— START Selection —

I am doing a full physical tomorrow, so hopefully I won’t have a horrible follow-up story to tell you.
Have you felt any residual effects from the lightning?
Right now I’m a little sore. My neck is sore and my muscles are sore, almost as if I got into a car accident. My head is sort of lightheaded, like buzzing. I don’t really know how to explain it. It feels like I’m buzzed—a little drunkish, but minus the loss of motor skills. I feel connected to the air.
You feel connected to the air?
Yeah. I mean, I saw that movie Lucy last night, which was probably not the best idea. There’s this moment in the movie where her brain is getting more and more active, and she’s at like 50 or 60 percent usage of her brain, and she has this moment where she explains how she can remember every touch as a kid, and she can feel the electricity in the air touching her face… I’m not saying I’m that, but I can relate to that now.
I knew you were going to say that.
Have you felt any difference in your mood?
There’s a huge emotional component to it. I’m a filmmaker and a director, and I have a movie coming out on October 10. It’s called #STUCK, and everybody’s joking that I should change the name to #STRUCK. It’s my passion, and going through this experience is very crazy and has made me realize that my life could just end tomorrow. So, pursue your passion, pursue your dreams. I mean, that poor kid passed away, and he was only 20 years old. Why didn’t I? The way I’ve been dealing with it is that I’ve been trying to have fun. I bought a bunch of lottery tickets, so hopefully they all win. I’m trying to make light of it, because otherwise it’s just too crazy. It’s a random occurrence, but for me, I’ve really just been prioritizing what I love. I mean, I know that’s so cliché. And maybe you’re not going to quit your job, and maybe the realities of life will hinder you from living your life the way you want to and going to the Maldives and going diving. But maybe it’s just one thing you do for yourself each day. Maybe it’s just one moment that you look to yourself and say, ‘Try something new. Do something that scares you.’ Because no matter what you’re doing, there are a lot scarier things out there, like being struck by lightning.

— END Selection —

◆ Short problem 1 ◆
According to the interview, what is the name of the speaker's upcoming movie, and on what date does it come out?

— START Working data —

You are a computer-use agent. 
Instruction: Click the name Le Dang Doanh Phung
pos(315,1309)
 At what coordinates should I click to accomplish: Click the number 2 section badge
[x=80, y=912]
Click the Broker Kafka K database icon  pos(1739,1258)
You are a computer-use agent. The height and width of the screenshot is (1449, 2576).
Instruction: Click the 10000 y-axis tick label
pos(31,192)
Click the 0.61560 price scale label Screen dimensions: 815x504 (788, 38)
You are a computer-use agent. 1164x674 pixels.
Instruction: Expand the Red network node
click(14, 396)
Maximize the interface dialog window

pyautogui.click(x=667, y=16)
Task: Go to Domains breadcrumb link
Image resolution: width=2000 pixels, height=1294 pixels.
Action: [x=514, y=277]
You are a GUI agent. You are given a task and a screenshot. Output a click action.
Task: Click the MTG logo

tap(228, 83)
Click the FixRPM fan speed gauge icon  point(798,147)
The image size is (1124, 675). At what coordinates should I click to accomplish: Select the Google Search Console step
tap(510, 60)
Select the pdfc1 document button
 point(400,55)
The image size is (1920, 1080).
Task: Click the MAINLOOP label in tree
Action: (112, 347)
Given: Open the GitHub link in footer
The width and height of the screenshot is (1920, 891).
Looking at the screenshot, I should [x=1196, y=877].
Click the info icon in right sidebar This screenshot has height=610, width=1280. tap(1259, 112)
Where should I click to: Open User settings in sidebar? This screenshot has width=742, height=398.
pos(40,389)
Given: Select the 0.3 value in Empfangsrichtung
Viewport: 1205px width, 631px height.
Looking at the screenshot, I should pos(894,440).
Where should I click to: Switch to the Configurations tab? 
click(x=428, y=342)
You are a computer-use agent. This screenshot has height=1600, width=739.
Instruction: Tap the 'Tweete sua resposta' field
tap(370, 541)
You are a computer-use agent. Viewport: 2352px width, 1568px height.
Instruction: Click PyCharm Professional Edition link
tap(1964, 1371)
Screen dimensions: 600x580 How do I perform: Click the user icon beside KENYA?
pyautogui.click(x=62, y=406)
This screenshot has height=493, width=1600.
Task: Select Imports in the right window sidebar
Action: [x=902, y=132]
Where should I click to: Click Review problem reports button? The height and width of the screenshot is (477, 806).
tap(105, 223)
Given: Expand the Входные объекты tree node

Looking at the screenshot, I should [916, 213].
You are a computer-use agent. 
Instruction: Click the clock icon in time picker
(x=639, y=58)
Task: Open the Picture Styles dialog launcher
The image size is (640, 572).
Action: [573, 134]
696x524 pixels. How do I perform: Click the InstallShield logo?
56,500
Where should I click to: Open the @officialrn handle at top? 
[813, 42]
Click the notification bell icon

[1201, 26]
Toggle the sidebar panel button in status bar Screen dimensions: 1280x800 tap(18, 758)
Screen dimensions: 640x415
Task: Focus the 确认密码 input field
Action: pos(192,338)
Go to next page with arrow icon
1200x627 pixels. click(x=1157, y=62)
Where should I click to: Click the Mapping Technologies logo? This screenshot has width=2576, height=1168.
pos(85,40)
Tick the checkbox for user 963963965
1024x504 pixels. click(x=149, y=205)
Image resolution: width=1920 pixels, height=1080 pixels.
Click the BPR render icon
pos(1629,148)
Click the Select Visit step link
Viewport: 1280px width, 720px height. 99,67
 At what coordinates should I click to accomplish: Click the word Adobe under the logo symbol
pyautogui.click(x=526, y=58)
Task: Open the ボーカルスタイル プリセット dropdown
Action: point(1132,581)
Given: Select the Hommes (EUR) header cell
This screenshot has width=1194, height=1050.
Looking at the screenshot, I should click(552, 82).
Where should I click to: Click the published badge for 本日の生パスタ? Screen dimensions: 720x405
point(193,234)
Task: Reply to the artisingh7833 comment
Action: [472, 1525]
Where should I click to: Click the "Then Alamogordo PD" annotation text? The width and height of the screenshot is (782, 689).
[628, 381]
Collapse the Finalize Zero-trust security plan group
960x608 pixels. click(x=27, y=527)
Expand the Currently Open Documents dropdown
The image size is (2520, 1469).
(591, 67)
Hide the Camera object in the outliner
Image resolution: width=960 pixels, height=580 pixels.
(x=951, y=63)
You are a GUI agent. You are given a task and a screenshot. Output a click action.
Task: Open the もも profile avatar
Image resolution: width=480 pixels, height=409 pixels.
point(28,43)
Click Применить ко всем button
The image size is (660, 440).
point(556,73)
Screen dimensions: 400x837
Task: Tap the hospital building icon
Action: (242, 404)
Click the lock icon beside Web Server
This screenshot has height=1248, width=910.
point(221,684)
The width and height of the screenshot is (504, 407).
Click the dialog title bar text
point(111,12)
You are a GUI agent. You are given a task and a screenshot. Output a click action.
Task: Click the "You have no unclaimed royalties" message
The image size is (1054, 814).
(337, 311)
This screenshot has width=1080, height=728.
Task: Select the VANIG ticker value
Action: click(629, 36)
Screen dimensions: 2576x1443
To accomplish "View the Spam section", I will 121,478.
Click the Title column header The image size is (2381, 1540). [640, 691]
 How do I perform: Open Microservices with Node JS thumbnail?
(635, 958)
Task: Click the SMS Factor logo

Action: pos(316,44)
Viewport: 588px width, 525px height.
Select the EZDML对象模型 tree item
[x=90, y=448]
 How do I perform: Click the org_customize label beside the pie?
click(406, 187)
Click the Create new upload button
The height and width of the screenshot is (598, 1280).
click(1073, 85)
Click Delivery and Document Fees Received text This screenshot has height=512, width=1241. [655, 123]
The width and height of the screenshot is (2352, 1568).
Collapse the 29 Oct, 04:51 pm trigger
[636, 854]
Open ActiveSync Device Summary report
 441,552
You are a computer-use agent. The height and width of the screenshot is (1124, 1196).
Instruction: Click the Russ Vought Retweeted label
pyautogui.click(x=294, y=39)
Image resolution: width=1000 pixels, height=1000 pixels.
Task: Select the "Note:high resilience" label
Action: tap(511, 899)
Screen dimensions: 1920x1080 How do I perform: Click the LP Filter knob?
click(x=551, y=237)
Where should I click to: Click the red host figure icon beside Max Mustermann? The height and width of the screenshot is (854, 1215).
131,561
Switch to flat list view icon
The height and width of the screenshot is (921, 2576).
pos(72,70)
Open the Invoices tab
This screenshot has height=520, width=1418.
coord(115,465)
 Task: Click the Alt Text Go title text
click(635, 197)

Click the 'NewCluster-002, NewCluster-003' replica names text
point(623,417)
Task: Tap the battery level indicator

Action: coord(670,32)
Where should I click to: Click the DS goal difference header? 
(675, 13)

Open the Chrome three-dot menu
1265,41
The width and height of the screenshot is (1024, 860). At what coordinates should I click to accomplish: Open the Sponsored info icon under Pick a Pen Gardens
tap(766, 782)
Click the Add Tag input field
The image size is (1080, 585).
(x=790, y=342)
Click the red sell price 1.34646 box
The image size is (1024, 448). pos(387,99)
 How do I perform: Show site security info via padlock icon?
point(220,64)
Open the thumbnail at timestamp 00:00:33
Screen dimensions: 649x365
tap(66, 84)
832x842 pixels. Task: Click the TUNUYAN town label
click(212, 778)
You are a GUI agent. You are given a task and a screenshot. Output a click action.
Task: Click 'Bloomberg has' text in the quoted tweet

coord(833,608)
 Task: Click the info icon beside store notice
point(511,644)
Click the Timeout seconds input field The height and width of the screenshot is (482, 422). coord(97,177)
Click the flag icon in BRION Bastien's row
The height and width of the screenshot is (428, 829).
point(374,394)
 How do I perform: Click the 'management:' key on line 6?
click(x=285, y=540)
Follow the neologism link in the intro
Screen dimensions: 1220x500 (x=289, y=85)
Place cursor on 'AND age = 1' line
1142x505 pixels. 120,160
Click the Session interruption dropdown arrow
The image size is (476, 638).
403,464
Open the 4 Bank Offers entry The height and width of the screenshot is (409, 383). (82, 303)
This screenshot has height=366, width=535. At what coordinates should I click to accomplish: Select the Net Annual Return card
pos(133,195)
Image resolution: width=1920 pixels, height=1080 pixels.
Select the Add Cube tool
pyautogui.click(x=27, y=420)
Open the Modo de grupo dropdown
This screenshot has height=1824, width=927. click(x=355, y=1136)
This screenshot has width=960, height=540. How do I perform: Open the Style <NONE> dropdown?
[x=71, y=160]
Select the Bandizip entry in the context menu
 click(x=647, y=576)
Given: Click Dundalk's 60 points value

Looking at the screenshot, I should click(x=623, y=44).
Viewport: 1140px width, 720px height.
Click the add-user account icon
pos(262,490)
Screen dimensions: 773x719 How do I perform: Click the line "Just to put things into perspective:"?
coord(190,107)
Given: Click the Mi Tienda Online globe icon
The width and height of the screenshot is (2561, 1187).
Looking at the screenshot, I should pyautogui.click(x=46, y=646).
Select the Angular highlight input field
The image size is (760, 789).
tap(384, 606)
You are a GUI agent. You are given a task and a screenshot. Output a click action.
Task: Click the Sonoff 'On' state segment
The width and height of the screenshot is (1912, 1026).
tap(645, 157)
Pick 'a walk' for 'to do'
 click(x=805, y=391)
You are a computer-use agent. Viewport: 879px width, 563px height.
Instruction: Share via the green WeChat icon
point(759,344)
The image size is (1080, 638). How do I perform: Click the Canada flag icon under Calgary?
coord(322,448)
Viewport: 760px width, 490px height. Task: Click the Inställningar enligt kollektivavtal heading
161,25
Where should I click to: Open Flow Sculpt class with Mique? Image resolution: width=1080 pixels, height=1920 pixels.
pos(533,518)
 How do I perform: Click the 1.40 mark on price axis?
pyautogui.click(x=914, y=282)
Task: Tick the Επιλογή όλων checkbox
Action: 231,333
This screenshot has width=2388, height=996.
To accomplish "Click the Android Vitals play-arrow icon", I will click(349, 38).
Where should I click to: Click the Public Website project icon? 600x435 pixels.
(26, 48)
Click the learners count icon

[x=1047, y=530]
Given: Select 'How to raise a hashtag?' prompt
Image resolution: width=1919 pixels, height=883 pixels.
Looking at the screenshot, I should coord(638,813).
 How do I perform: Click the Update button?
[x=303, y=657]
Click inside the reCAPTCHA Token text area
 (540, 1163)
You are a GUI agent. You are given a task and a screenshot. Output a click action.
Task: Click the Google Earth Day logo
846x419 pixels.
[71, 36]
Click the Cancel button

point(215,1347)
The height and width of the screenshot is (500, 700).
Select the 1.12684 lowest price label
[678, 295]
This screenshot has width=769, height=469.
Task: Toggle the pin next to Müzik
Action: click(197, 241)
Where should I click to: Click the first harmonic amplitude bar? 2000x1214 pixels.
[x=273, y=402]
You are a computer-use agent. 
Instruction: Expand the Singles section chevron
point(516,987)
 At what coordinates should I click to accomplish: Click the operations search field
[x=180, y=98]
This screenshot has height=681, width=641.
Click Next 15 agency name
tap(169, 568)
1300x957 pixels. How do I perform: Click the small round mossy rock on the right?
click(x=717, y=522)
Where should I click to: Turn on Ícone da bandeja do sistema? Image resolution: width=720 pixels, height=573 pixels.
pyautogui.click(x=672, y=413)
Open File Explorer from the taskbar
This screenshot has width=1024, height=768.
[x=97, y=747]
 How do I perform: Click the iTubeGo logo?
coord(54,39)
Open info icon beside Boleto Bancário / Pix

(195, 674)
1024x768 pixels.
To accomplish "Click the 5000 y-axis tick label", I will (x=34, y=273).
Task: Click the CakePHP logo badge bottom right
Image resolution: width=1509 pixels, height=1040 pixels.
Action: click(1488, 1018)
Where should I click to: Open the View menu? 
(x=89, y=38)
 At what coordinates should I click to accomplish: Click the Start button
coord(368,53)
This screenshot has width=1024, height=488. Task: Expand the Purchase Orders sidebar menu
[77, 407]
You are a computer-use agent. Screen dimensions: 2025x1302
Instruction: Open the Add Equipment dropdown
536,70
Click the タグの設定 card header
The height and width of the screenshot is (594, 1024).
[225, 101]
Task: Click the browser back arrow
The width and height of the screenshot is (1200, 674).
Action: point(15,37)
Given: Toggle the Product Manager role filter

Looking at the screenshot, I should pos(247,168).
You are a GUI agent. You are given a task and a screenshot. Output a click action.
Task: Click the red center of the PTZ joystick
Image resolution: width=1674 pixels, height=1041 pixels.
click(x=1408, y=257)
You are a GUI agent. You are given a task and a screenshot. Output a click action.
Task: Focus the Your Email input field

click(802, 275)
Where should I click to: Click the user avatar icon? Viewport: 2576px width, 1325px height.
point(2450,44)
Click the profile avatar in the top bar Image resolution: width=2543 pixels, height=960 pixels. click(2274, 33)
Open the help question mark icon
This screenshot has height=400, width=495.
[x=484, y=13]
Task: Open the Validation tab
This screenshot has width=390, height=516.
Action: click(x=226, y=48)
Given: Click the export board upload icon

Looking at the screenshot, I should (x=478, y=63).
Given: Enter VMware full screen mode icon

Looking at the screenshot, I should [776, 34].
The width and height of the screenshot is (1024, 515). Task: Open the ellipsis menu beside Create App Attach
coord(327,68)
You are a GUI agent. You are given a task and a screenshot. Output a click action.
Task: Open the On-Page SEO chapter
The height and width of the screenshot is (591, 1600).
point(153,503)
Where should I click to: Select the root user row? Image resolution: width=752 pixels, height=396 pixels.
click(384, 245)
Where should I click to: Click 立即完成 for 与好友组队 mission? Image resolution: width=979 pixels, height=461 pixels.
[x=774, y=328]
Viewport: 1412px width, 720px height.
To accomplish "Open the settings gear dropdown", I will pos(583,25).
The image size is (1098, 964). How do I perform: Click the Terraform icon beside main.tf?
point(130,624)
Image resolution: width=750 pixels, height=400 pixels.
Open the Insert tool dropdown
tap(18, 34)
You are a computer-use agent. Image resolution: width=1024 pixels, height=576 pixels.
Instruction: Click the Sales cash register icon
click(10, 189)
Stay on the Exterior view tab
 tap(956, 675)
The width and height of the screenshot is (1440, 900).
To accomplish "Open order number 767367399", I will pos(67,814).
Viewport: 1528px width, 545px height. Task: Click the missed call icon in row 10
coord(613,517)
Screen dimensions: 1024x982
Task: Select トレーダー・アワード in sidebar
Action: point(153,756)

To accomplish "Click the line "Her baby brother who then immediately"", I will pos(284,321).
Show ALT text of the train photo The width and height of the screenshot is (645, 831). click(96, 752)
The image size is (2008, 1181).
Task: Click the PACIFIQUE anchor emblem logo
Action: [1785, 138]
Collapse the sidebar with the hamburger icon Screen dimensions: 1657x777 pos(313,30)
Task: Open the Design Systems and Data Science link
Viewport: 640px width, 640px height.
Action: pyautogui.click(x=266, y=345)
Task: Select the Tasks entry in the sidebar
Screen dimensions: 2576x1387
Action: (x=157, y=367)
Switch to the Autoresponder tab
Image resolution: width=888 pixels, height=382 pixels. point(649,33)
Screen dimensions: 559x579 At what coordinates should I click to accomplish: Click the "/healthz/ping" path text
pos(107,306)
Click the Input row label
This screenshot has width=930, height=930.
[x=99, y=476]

— END Working data —

◆ Short problem 2 ◆
Give the stretch of rows from the line that contains "Show ALT text" through the line that contains "Image resolution: width=888" as a JSON list of strings, one string per line, leaving out blank lines.

◆ Exercise answer 1 ◆
The movie is called #STUCK, and it comes out on October 10.

◆ Exercise answer 2 ◆
[
  "Show ALT text of the train photo The width and height of the screenshot is (645, 831). click(96, 752)",
  "The image size is (2008, 1181).",
  "Task: Click the PACIFIQUE anchor emblem logo",
  "Action: [1785, 138]",
  "Collapse the sidebar with the hamburger icon Screen dimensions: 1657x777 pos(313,30)",
  "Task: Open the Design Systems and Data Science link",
  "Viewport: 640px width, 640px height.",
  "Action: pyautogui.click(x=266, y=345)",
  "Task: Select the Tasks entry in the sidebar",
  "Screen dimensions: 2576x1387",
  "Action: (x=157, y=367)",
  "Switch to the Autoresponder tab",
  "Image resolution: width=888 pixels, height=382 pixels. point(649,33)"
]